» SOURCE EXTRACT
## BEGIN
1

I would like to extract aaa, bb b={{b}}bb bbb and {ccc} ccc from the following string using regular expression:

zyx={aaa}, yzx={bb b={{b}}bb bbb}, xyz={{ccc} ccc}

Note: aaa represents an arbitrary sequence of any number of characters, hence no determined length or pattern. For instance, {ccc} ccc could be {cccccccccc}cc {cc} cccc cccc, or any other combination),

I have written the following regular expression:

(?<a>[^{}]*)\s*=\s*{((?<v>[^{}]+)*)},*

This expression extracts aaa, but fails to parse the rest of the input with catastrophic backtracking failure, because of the nested curly-brackets.

Any thoughts on how I can update the regex to process the nested brackets correctly?

(Just in case, I am using C# .NET Core 3.0, if you need engine-specific options. Also, I rather not doing any magics on the code, but work with the regex pattern only.)


Similar question

The question regular expression to match balanced parentheses is similar to this question, with one difference that here the parenthesis are not necessarily balanced, rather they follow x={y} pattern.


Update 1

Inputs such as the following are also possible:

yzx={bb b={{b}},bb bbb,}, 

Note , after {{b}} and bbb.


Update 2

I wrote the following patter, this can match anything but aaa from the first example:

(?<A>[^{}]*)\s*=\s*{(?<V>(?<S>([^{}]?)\{(?:[^}{]+|(?&S))+\}))}(,|$)
## END
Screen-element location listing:
## BEGIN
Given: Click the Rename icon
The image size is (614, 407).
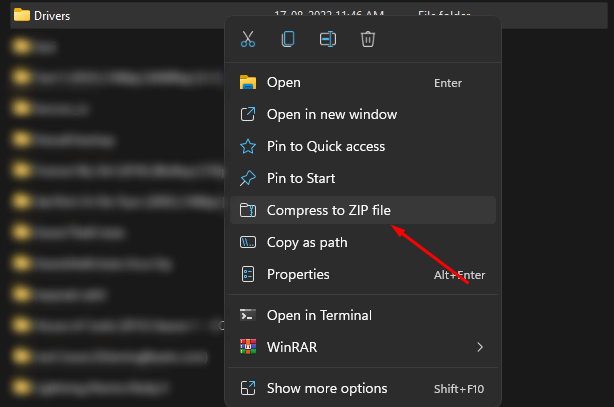Looking at the screenshot, I should pyautogui.click(x=328, y=40).
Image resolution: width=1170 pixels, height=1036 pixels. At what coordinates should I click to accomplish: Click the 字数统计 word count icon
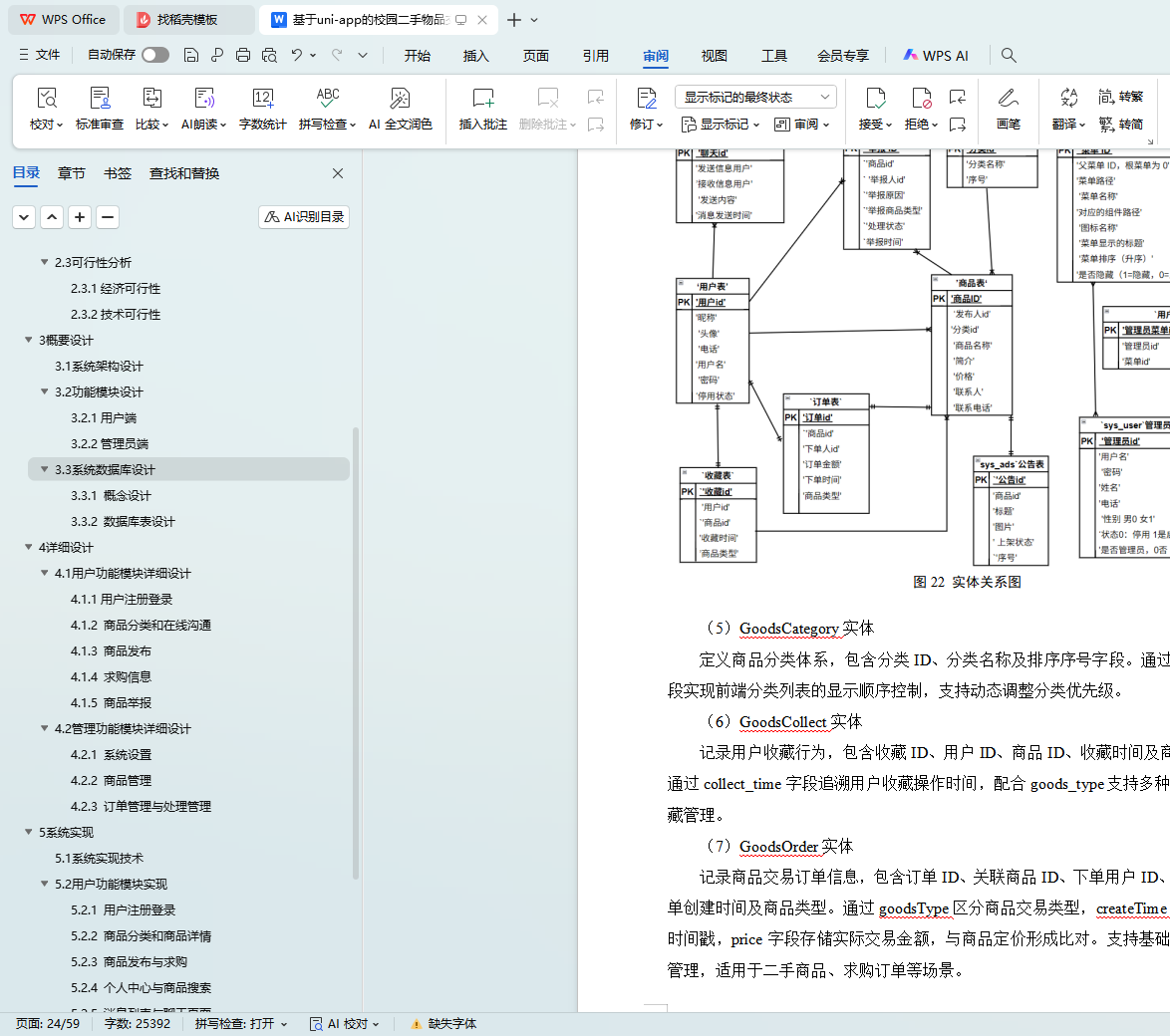click(x=262, y=99)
## END
For each statement about the regex question, say yes or no as to whether it agrees with the text, and quote the words that decide it: 1. The writer is working in C# .NET Core 3.0. 2. The first regular expression extracts aaa and parses the rest of the input correctly. 3. The pattern in Update 2 can match aaa from the first example. Answer using only the text.

» EXERCISE ANSWER
1. Yes: "I am using C# .NET Core 3.0"
2. No: "This expression extracts aaa, but fails to parse the rest of the input with catastrophic backtracking failure"
3. No: "this can match anything but aaa from the first example"